▸ What is being asked
Images should not appear in the copy, yet every line of the listing below must be printed exactly.

Entries provided Block Start

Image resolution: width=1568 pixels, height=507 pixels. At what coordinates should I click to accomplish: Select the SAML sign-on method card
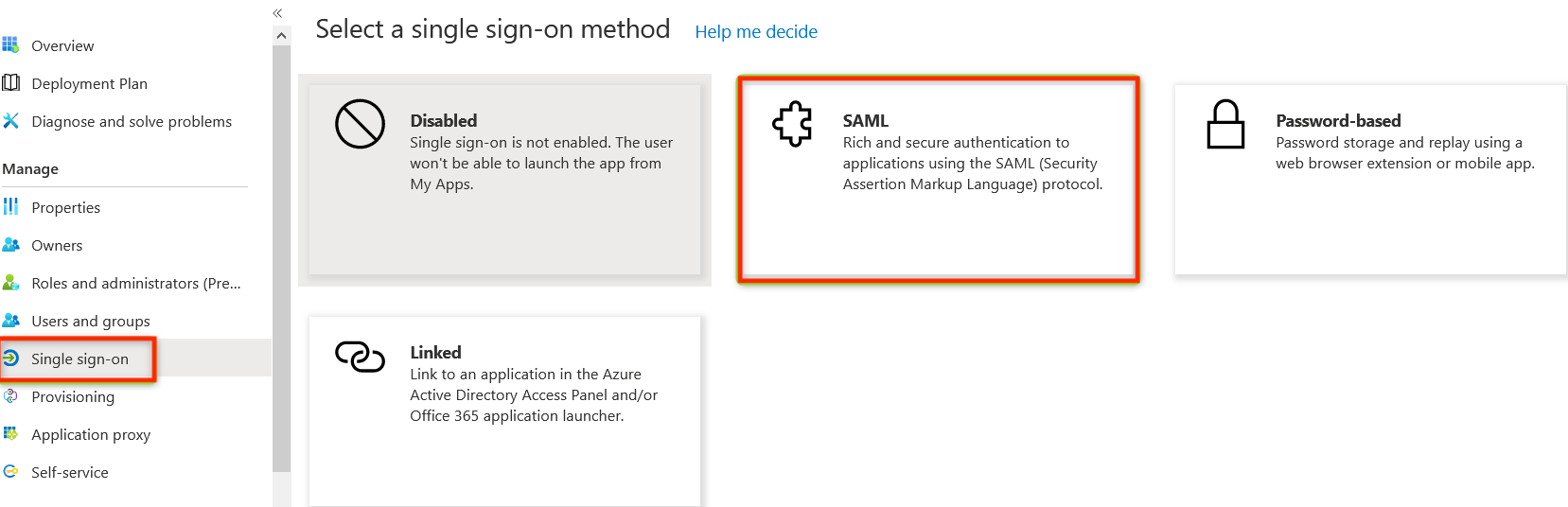click(938, 180)
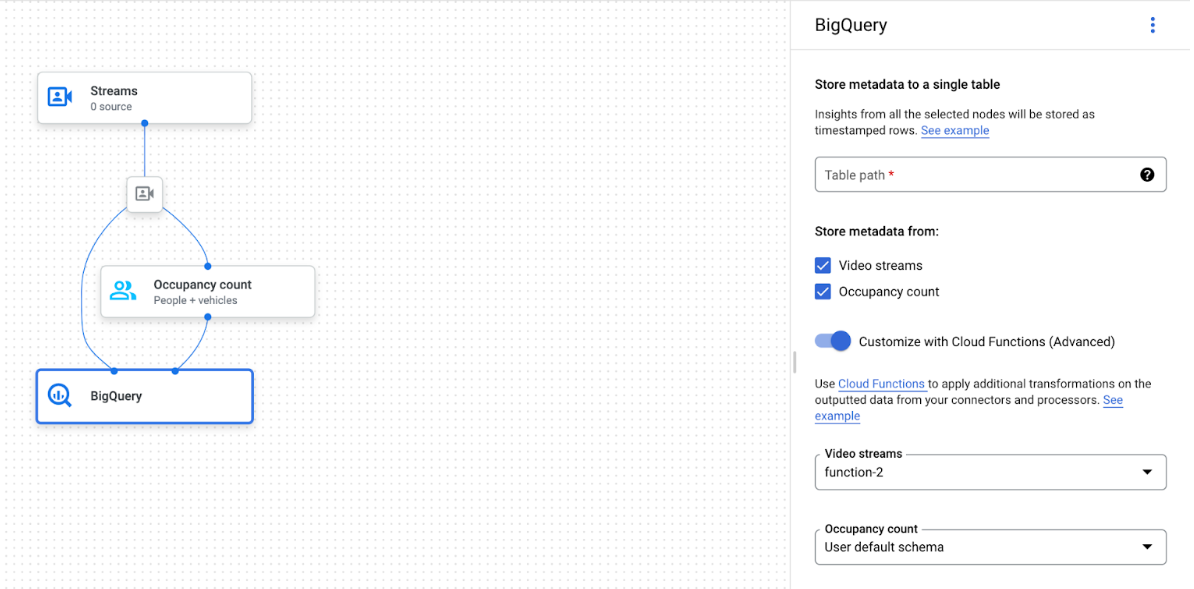Screen dimensions: 1194x589
Task: Uncheck the Video streams checkbox
Action: (823, 265)
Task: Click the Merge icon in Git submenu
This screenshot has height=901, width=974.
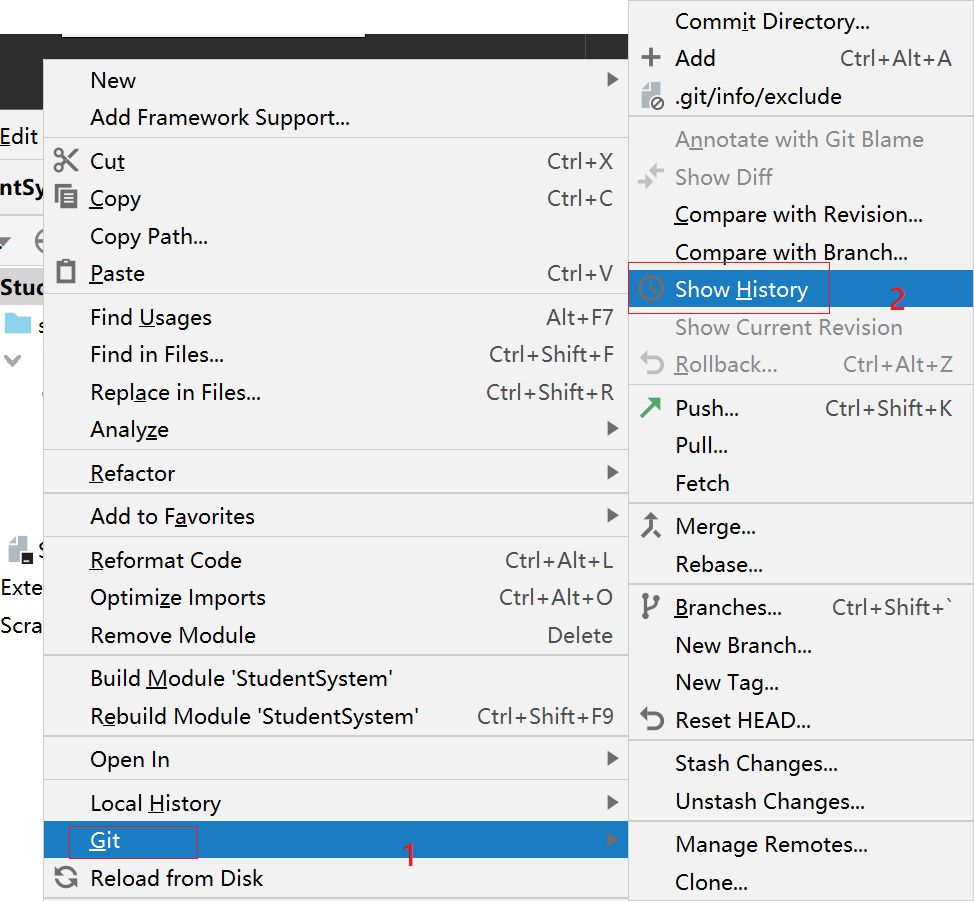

Entries provided Block End

▸ Exercise answer
Image resolution: width=1568 pixels, height=507 pixels. At what coordinates should I click to accomplish: Select the SAML sign-on method card
click(938, 180)
Screen dimensions: 1194x589
Task: Uncheck the Video streams checkbox
Action: (823, 265)
Task: Click the Merge icon in Git submenu
This screenshot has height=901, width=974.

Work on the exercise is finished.